START Data supplied
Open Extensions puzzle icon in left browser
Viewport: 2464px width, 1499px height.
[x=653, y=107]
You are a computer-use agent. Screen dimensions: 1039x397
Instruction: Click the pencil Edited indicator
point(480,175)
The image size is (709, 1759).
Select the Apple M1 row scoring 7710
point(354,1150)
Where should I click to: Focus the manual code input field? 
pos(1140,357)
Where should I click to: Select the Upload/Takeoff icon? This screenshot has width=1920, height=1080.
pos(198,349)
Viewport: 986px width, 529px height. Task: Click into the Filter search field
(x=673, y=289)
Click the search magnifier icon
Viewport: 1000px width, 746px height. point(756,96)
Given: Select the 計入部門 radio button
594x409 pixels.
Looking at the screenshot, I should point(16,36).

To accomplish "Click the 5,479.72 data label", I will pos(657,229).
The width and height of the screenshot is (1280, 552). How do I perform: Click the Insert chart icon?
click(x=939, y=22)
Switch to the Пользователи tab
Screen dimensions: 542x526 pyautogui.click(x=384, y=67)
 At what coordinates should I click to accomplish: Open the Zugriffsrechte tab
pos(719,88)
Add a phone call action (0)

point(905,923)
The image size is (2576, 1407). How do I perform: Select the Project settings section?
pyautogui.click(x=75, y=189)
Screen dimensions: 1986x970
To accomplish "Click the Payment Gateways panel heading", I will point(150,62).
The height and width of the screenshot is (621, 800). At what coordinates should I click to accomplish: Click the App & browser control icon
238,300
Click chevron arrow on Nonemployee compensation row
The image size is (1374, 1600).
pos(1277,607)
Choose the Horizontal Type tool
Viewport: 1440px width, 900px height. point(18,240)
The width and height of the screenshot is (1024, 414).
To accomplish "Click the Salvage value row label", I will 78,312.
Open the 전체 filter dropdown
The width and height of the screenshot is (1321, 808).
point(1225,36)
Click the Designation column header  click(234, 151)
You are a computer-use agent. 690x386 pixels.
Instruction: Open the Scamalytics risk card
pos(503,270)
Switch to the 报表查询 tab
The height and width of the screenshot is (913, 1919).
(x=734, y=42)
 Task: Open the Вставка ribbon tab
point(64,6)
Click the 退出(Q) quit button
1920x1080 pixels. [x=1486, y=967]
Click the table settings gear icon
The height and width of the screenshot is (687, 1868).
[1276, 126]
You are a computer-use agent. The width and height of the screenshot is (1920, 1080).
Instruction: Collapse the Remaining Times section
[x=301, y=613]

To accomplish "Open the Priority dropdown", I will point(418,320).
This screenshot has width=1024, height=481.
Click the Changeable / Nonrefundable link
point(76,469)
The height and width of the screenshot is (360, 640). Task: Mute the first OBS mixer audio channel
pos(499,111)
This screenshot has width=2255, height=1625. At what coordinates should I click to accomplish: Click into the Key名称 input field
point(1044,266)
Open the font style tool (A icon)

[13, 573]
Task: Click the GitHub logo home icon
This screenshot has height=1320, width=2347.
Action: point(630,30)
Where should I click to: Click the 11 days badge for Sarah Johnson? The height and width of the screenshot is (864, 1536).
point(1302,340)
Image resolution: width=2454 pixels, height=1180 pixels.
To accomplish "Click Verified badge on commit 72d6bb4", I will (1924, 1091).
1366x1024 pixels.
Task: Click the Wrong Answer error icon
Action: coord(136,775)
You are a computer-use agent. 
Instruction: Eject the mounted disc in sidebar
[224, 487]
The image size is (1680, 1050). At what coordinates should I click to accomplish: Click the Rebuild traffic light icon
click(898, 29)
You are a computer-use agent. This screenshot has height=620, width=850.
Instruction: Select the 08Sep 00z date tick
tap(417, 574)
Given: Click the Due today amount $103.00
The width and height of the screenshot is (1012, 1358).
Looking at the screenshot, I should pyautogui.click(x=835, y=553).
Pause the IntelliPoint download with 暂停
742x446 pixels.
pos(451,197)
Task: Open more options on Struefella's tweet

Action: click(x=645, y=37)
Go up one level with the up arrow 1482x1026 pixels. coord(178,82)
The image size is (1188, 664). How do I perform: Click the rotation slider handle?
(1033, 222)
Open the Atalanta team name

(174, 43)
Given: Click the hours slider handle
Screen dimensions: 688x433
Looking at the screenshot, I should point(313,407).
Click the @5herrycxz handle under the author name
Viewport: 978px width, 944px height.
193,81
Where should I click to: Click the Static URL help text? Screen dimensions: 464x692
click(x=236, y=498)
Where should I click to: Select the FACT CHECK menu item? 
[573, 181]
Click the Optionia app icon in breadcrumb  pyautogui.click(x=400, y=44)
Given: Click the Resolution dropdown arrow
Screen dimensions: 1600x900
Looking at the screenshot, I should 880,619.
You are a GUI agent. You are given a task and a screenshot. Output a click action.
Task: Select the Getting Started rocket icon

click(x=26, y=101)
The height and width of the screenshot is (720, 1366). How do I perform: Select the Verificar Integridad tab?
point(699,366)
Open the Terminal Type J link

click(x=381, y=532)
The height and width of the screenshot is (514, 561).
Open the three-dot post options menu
END Data supplied
Which lines of the items above contain the word "agent"? Pull out each of them and copy it in full.

You are a computer-use agent. Screen dimensions: 1039x397
You are a computer-use agent. 690x386 pixels.
You are a computer-use agent. The width and height of the screenshot is (1920, 1080).
You are a computer-use agent. 
You are a computer-use agent. This screenshot has height=620, width=850.
You are a GUI agent. You are given a task and a screenshot. Output a click action.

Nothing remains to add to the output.